The once-bustling diner that people would sit in long after finishing their meals was offering only takeout orders. Though they didn’t get to interact with their patrons on a regular basis, Pakalidou said loyal customers would drop off envelopes of money for those who were working in the diner throughout the pandemic. 

When the diner reopened for outside seating in June 2020, both workers and customers were excited to be back.  

“COVID changed a lot of things, but you know, thank God,” McIver said. “God will walk us through it, and we became stronger and better.” 

Shaunte Draper, one of the managers at the diner, has worked with the two women since October 2021. When Draper first started, she said, Pakalidou and McIver were “pretty much running the diner.” 

As a manager, Draper said she mostly focused on streamlining the process, but the two waitresses were the ones who maintained the quality and consistency that customers come to the diner for. 
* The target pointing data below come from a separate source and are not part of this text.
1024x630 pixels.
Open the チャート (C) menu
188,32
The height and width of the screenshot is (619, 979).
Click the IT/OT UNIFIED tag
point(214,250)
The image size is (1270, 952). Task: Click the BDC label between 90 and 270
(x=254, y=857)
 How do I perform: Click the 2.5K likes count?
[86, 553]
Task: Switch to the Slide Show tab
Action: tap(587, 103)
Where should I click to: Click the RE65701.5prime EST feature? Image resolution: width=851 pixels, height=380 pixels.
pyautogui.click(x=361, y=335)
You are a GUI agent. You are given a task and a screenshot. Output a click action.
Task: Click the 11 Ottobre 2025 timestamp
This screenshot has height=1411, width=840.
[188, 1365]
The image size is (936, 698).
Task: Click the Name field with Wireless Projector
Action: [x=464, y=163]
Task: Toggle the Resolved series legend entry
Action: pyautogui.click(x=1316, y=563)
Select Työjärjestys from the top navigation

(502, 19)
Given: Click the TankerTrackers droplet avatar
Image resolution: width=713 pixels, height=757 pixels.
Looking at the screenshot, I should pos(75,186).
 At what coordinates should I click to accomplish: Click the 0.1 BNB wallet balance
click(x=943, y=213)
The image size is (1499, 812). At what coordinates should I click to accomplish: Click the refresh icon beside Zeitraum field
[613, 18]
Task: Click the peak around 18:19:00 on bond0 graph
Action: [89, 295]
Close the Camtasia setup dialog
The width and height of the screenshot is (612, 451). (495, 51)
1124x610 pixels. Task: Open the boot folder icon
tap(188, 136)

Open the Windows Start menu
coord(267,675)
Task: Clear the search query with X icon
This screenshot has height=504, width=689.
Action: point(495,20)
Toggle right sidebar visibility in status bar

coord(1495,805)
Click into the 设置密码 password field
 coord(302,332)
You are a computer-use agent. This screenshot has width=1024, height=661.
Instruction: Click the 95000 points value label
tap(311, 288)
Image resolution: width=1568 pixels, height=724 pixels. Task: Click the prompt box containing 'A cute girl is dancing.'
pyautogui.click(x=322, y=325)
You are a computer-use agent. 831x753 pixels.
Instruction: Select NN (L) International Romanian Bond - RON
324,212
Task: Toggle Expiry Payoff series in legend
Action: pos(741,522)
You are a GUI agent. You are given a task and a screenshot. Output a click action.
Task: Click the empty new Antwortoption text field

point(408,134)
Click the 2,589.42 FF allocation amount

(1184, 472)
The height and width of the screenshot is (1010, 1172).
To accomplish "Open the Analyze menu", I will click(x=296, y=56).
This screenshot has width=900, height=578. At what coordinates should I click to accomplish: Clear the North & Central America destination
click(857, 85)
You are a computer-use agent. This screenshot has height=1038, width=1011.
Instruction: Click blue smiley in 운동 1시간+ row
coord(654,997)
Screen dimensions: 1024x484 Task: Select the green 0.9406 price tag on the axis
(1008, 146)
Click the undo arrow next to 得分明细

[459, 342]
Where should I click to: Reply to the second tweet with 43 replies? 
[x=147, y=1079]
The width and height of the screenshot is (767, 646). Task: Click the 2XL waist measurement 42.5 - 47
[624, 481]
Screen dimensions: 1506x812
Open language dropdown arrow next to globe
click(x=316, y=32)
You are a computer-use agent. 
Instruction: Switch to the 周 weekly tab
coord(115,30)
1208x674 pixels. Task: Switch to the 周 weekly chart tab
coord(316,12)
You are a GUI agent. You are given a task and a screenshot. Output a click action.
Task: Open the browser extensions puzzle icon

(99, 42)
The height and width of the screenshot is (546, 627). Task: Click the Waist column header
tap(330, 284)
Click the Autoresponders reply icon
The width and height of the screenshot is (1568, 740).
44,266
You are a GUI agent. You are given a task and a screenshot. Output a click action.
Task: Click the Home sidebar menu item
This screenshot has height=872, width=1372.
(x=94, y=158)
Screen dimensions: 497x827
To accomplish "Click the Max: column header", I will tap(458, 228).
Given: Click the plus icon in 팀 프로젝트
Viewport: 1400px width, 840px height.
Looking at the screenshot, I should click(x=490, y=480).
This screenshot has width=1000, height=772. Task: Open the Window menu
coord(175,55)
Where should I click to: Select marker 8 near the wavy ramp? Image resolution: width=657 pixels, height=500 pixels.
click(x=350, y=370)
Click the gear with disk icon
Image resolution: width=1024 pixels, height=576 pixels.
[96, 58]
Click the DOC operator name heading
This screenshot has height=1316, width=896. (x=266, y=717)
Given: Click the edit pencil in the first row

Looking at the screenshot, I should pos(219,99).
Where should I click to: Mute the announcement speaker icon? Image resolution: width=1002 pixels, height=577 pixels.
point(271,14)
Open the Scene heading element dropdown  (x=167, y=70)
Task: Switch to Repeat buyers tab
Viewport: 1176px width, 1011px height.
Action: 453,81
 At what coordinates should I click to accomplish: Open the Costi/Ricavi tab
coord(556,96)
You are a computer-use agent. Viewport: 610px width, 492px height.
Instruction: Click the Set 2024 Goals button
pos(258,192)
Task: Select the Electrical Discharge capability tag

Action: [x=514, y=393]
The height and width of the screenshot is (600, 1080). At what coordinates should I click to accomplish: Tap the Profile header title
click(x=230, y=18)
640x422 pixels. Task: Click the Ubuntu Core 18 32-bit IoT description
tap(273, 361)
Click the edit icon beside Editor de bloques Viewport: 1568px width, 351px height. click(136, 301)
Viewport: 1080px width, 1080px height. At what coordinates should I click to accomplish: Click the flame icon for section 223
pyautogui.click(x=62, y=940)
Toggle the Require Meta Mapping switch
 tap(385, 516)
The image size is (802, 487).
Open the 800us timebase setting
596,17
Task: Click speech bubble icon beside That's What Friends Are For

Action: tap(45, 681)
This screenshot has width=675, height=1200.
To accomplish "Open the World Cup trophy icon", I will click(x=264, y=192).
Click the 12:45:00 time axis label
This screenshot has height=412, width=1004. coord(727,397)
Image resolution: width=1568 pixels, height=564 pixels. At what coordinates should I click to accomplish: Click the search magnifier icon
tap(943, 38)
“They’re a staple,” she said. “A lot of customers that have been coming here have been served by them. They serve their children, and they’re now serving their grandchildren and great-grandchildren and the future generation. So they’re a big part of the environment and culture.” 

A newer employee, Satya Sharma, who started working at the diner in January, said she felt lucky that she got to learn from Pakalidou and McIver. 

“They’re so genuine,” Sharma said. “They’re so good.”

She said that some customers walk through the doors and ask: “Is Angela here? Is Maud here?”

The two fan favorites said they won’t be leaving the diner anytime soon, and that they felt a sense of pride to be a part of Montclair. 

“I think Montclair Diner is a big part of the community because it’s just like where everybody comes to meet because everybody knows everybody,” McIver said.